Orano souligne que la guerre en Ukraine n'a eu que des impacts "très limités" sur ses activités, et n'avoir "ni personnels ni actifs industriels" en Russie comme en Ukraine. Même si l'uranium russe n'est à ce stade pas visé par des sanctions internationales liées au conflit, Orano, qui pèse pour 12% du marché de l'enrichissement, se positionne déjà pour grignoter des parts de marchés au géant russe.

Le groupe français compte ainsi relancer un projet d'agrandissement de son usine d'enrichissement du Tricastin dans le sud de la France en misant sur "la nécessité" pour certains pays très nucléarisés comme les Etats-Unis de réduire leur dépendance à l'uranium russe au profit d'approvisionnements occidentaux.

Chine

Le groupe ne compte plus dans l'immédiat sur la signature d'un contrat géant pour une usine de retraitement et de recyclage avec la Chine.

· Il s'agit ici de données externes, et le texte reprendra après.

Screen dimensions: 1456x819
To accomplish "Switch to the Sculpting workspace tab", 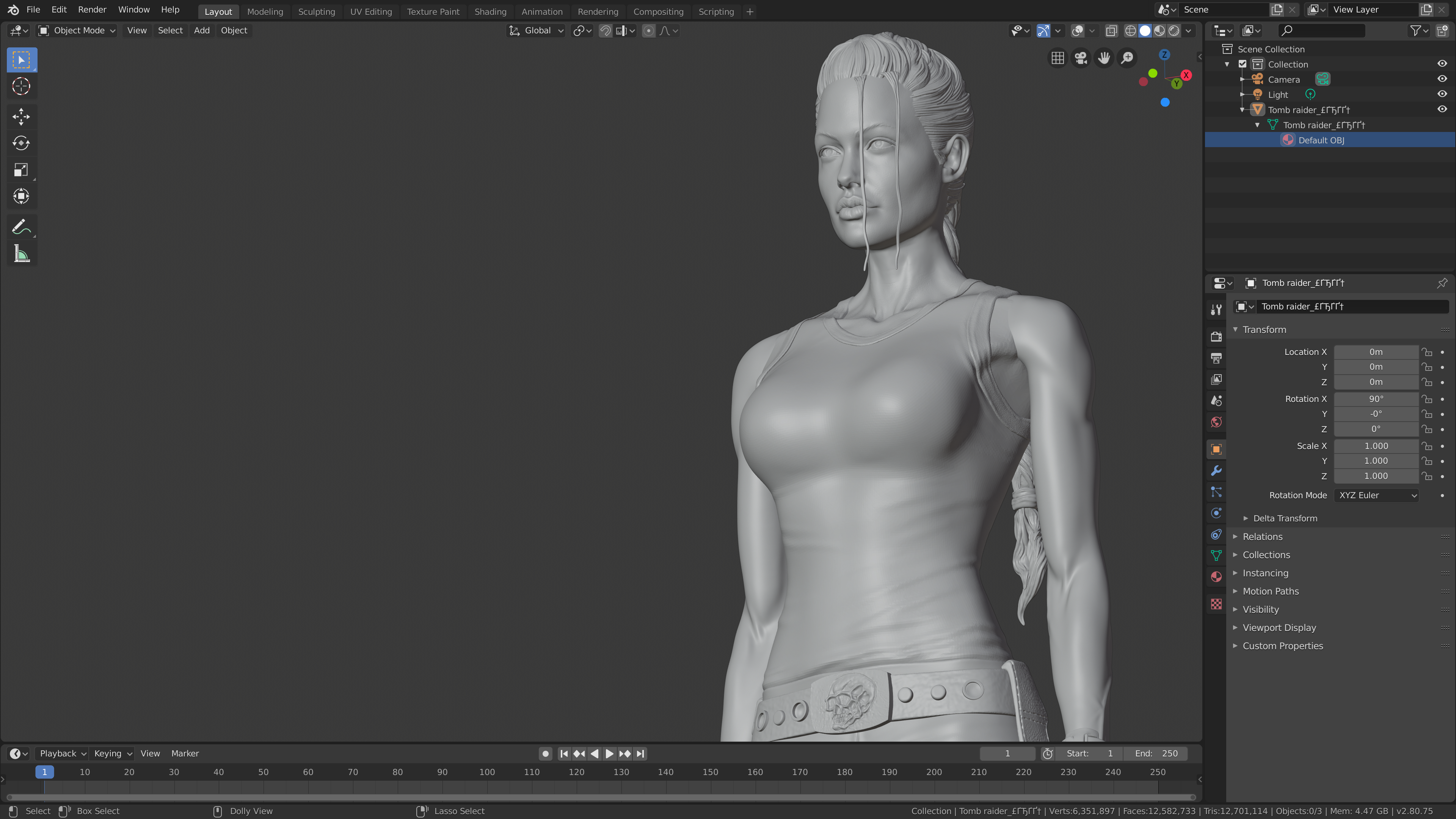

La conclusion de ce projet, qui avait fait l'objet de longues négociations entre industriels et était "quasi finalisé", bute sur "le contexte géostratégique", avec un élan politique qui "en ce moment n'est pas là" entre la France et la Chine, selon le directeur financier.

Renouveau du nucléaire

Le groupe compte également profiter à long terme des nouvelles perspectives offertes par un possible "renouveau du nucléaire": "les positions qui ont longtemps été figées en Europe sur le nucléaire sont en train de bouger", estime le directeur financier David Claverie, dont le groupe a par exemple renforcé ses positions minières au Kazakhstan en 2022.